Gli Stati Uniti sono la nazione che si è impegnata maggiormente nella difesa dei sistemi informatici. Ciò dipende sia dal fatto che rappresentano il bersaglio principale delle organizzazioni fondamentaliste islamiche, sia dal fatto che sono un paese in cui il ruolo e l’uso dell’informatica è molto forte. Per difendere da possibili attacchi le proprie risorse ed i propri sistemi informatici, il governo americano ha sviluppato un programma d’azione le cui linee guida sono contenute nella Strategia Nazionale per la Sicurezza del Cyberspazio (The National Strategy to Secure Cyberspace). Questo documento riporta dati riguardanti l’aumento delle attività illegali in Internet negli ultimi anni, la diffusione di virus informatici sempre più potenti, gli accessi non autorizzati a sistemi informatici, il danneggiamento di siti Internet. Il documento, tuttavia, tende a qualificare ogni tipo di azione illegale commessa in Internet come di matrice terroristica, anche se nella maggior parte dei casi non è così. Infatti, molte operazioni illecite che si svolgono nella rete sono poste in essere da hacker e cracker. I primi, aspirando ad un mondo dell’informatica libero da vincoli ed eccessivi controlli, operano per scoprire le vulnerabilità dei vari sistemi informatici al solo fine di rendere nota la cosa (ad esempio le azioni contro Microsoft); i secondi, invece, sfruttano i sistemi informatici per ottenere vantaggi illegali (ad esempio, accedere ai database delle carte di credito per poi commettere frodi), e si possono definire come normali criminali che sfruttano la rete per compiere reati di tipo “classico”. La mancata distinzione tra azioni criminali compiute da hacker e/o cracker e quelle commesse da terroristi limita il progetto, in quanto non permette di distinguere tra cybercrime e cyberterrorismo. Agendo in questo modo si tende alla generalizzazione del problema, che al suo limite estremo potrebbe portare a considerare come un terrorista anche il tredicenne che per gioco viola l’integrità di un sito Internet.
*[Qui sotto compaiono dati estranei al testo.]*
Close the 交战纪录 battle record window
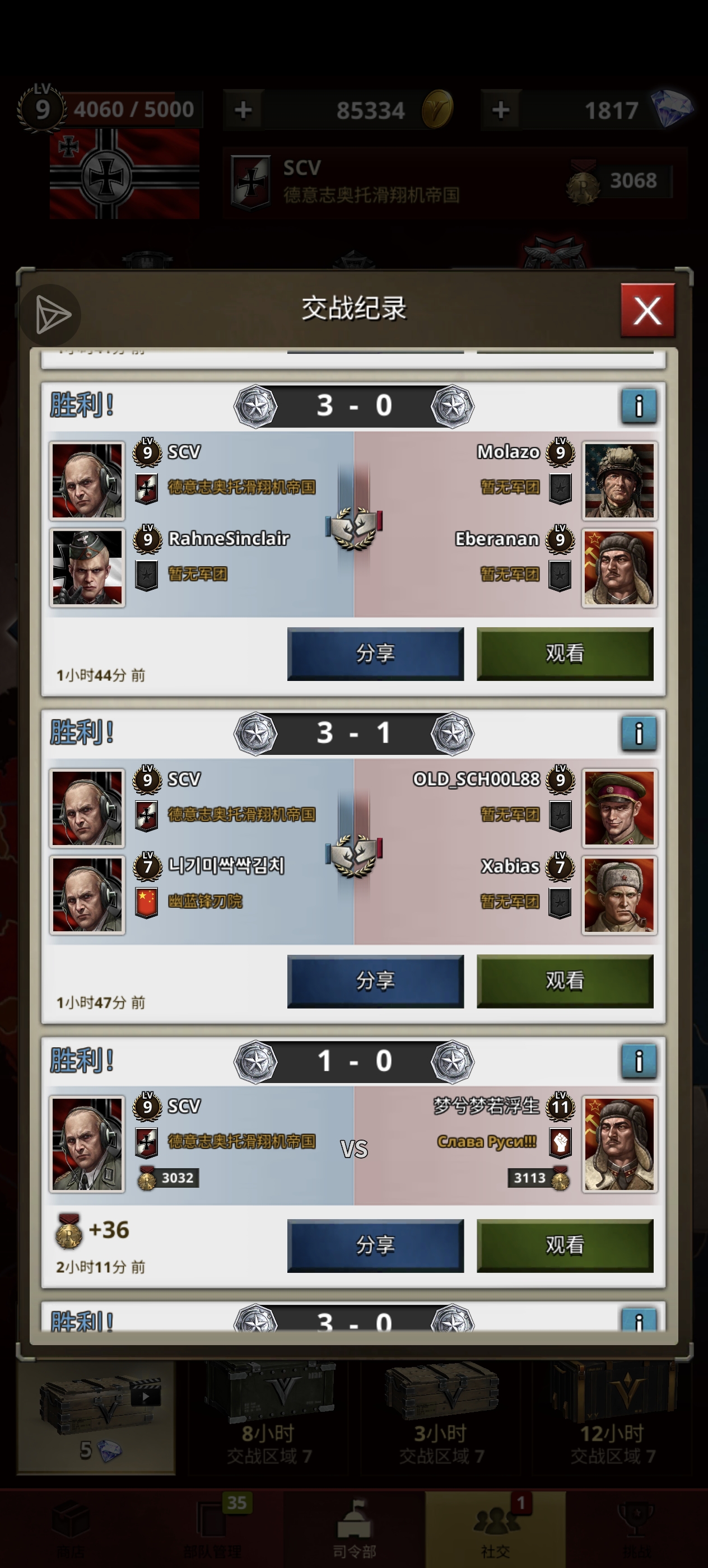This screenshot has height=1568, width=708. (x=648, y=310)

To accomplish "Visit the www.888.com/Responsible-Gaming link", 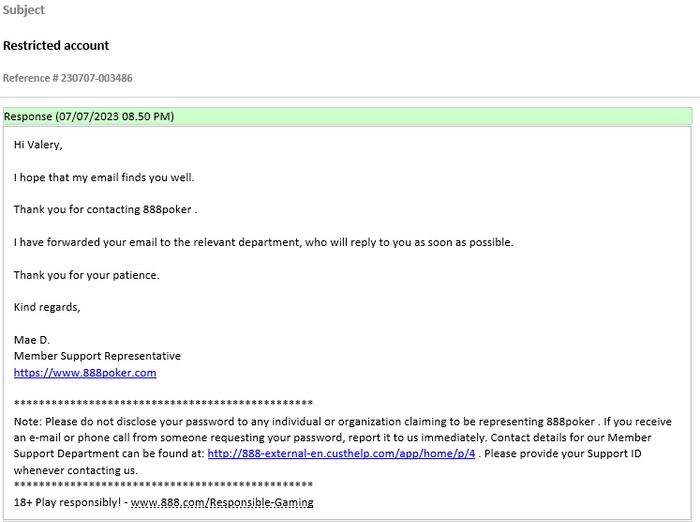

Tuttavia, al di là del pericolo della generalizzazione, molti oggi sostengono che, dato l’elevato livello di informatizzazione della società occidentale, un eventuale attacco informatico di matrice estremista potrebbe provocare enormi danni; altri invece reputano che il ruolo dell’uomo abbia ancora una funzione centrale nella gestione dei sistemi critici, soprattutto nel caso di malfunzionamenti.
Come spesso accade, la verità sta nel mezzo. E’ vero che i sistemi informatici hanno ormai un ruolo centrale nella gestione di molti servizi; tuttavia sono casi limitati quelli in cui un eventuale improvviso malfunzionamento dei sistemi non possa essere corretto in breve dall’intervento umano.
Sebbene esista una remota possibilità che un attacco informatico di tipo terroristico provochi dei gravi danni, incuta terrore nella popolazione e possa sfruttare l’effetto spettacolarizzazione dell’evento, non ci sono dati per poter affermare che questo sia un pericolo concreto. Fino ad oggi, almeno, non si sono verificati incidenti informatici con queste caratteristiche. Pertanto, risulta probabilmente prematuro parlare di una incombente minaccia cyberterrorista, anche se è innegabile che potenzialmente il rischio esista.